Following the NLRB ruling, CCH Employment Law Daily interviewed Justine Lisser, EEOC Senior Attorney-Advisor and spokesperson, about the EEOC’s view of similar prohibitions on employee discussions. Ms. Lisser said, “Broad policies that impose discipline on those who do not abide by strict confidentiality requirements are likely to run afoul of the anti-retaliation provisions of Title VII and/or the other federal EEO statutes [the EEOC] enforce[s].” In particular, such prohibitions will violate the anti-retaliation prohibitions in Title VII. Ms. Lisser did concede that, “An employer who merely suggests that those who are involved in internal investigations of discrimination keep the matters discussed confidential until the investigation is complete out of concern for the integrity of the process is less likely to be found to have violated EEO laws.”

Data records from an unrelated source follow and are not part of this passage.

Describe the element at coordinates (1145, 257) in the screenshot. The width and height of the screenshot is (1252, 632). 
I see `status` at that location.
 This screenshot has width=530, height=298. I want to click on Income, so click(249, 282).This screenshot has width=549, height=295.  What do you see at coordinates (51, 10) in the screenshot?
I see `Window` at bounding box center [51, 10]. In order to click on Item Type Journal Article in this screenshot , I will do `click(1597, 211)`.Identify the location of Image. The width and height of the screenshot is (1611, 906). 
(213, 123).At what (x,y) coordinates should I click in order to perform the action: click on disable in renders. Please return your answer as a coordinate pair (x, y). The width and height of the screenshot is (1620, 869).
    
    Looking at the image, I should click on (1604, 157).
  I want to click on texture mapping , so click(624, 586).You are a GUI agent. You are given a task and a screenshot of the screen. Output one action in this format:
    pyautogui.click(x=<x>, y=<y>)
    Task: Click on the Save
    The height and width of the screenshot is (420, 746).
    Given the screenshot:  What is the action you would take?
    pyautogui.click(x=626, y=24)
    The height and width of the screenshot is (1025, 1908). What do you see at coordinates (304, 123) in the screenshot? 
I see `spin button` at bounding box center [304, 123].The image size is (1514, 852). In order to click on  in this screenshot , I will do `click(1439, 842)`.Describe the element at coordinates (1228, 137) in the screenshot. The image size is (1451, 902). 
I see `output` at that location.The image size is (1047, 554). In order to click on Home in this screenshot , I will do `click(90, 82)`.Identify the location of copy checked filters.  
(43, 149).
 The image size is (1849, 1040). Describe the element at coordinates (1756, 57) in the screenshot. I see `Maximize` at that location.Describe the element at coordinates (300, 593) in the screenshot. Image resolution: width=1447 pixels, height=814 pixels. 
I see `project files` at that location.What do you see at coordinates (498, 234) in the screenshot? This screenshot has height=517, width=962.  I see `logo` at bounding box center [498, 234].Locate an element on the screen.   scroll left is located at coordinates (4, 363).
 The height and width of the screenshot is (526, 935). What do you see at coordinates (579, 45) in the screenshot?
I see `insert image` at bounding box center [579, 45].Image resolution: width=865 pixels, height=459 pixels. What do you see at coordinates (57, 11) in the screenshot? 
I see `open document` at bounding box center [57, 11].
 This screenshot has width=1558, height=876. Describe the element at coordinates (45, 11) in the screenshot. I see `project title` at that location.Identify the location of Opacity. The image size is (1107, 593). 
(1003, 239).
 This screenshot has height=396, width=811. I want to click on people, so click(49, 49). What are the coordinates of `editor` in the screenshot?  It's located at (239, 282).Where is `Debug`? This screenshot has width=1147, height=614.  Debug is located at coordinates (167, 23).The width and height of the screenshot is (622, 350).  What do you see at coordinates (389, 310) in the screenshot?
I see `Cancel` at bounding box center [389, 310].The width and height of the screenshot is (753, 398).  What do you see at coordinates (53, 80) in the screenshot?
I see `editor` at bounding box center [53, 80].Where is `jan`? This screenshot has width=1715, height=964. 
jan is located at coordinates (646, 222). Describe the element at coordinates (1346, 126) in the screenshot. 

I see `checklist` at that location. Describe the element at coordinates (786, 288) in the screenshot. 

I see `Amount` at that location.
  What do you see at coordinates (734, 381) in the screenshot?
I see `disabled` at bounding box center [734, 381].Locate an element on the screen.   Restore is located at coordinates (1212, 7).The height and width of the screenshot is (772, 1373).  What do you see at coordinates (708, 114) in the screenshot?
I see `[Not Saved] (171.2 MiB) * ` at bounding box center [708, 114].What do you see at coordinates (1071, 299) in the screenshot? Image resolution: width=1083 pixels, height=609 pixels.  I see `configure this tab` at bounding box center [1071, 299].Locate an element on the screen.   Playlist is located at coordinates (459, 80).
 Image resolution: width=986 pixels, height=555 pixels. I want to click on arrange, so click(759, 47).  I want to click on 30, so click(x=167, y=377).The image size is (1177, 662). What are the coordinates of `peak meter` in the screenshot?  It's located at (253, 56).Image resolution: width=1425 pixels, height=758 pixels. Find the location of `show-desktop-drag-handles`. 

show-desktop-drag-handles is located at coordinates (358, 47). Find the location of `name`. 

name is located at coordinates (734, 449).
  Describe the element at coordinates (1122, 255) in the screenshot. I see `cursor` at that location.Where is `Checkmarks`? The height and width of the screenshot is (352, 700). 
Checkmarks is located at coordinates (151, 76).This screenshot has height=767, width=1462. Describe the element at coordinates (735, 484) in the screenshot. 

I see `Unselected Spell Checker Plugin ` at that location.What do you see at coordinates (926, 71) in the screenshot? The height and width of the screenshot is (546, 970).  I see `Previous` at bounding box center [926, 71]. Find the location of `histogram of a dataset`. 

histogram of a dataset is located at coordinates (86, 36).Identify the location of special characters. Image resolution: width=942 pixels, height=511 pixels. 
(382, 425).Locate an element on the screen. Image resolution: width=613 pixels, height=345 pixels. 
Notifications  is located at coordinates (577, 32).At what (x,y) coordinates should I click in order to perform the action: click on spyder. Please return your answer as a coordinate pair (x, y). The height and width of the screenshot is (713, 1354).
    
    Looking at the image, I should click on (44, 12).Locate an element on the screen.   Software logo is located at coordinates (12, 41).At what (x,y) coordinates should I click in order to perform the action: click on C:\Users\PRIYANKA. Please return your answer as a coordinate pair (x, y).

Employers who routinely instruct complaining parties and witnesses to not discuss any aspect of internal investigations should keep the Banner Health Systems NLRB decision and Ms. Lisser’s comments in mind. Employers who have questions about whether the particular circumstances of an investigation justify instructing employees to keep it confidential should consult their employment counsel to analyze whether such an instruction would risk enforcement actions from the NLRB or EEOC. As many employers know, the NLRB is becoming increasingly active in non-union workplaces and the Banner Health Systems matter is a warning about yet another area of possible enforcement.